YOUR GOAL =
The output must be the data, printed exactly as written.

Stored items
[Start of Attachment]
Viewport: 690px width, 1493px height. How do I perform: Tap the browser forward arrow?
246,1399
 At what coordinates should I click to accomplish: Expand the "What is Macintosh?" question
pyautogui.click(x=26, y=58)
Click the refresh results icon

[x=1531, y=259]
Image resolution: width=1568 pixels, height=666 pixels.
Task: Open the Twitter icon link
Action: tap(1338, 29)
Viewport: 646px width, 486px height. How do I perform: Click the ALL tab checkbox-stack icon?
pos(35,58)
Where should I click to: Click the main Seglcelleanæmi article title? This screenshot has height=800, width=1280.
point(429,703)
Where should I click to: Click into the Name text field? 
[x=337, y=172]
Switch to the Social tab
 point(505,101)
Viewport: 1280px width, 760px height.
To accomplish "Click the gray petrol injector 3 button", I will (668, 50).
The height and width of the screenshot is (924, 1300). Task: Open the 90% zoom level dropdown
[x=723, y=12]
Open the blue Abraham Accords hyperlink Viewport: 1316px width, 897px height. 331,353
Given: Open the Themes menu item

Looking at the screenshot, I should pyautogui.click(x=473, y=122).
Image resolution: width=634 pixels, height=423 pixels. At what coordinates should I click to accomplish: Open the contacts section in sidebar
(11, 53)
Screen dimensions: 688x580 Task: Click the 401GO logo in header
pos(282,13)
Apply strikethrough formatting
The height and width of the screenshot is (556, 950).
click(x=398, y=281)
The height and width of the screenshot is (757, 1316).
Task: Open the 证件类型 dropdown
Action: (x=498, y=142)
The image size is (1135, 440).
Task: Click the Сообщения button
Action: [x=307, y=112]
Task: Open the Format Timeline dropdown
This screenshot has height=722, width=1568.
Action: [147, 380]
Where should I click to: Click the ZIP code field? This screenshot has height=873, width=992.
[End of Attachment]
PROBLEM SOLUTION =
Viewport: 690px width, 1493px height. How do I perform: Tap the browser forward arrow?
246,1399
 At what coordinates should I click to accomplish: Expand the "What is Macintosh?" question
pyautogui.click(x=26, y=58)
Click the refresh results icon

[x=1531, y=259]
Image resolution: width=1568 pixels, height=666 pixels.
Task: Open the Twitter icon link
Action: tap(1338, 29)
Viewport: 646px width, 486px height. How do I perform: Click the ALL tab checkbox-stack icon?
pos(35,58)
Where should I click to: Click the main Seglcelleanæmi article title? This screenshot has height=800, width=1280.
point(429,703)
Where should I click to: Click into the Name text field? 
[x=337, y=172]
Switch to the Social tab
 point(505,101)
Viewport: 1280px width, 760px height.
To accomplish "Click the gray petrol injector 3 button", I will (668, 50).
The height and width of the screenshot is (924, 1300). Task: Open the 90% zoom level dropdown
[x=723, y=12]
Open the blue Abraham Accords hyperlink Viewport: 1316px width, 897px height. 331,353
Given: Open the Themes menu item

Looking at the screenshot, I should pyautogui.click(x=473, y=122).
Image resolution: width=634 pixels, height=423 pixels. At what coordinates should I click to accomplish: Open the contacts section in sidebar
(11, 53)
Screen dimensions: 688x580 Task: Click the 401GO logo in header
pos(282,13)
Apply strikethrough formatting
The height and width of the screenshot is (556, 950).
click(x=398, y=281)
The height and width of the screenshot is (757, 1316).
Task: Open the 证件类型 dropdown
Action: (x=498, y=142)
The image size is (1135, 440).
Task: Click the Сообщения button
Action: [x=307, y=112]
Task: Open the Format Timeline dropdown
This screenshot has height=722, width=1568.
Action: [147, 380]
Where should I click to: Click the ZIP code field? This screenshot has height=873, width=992.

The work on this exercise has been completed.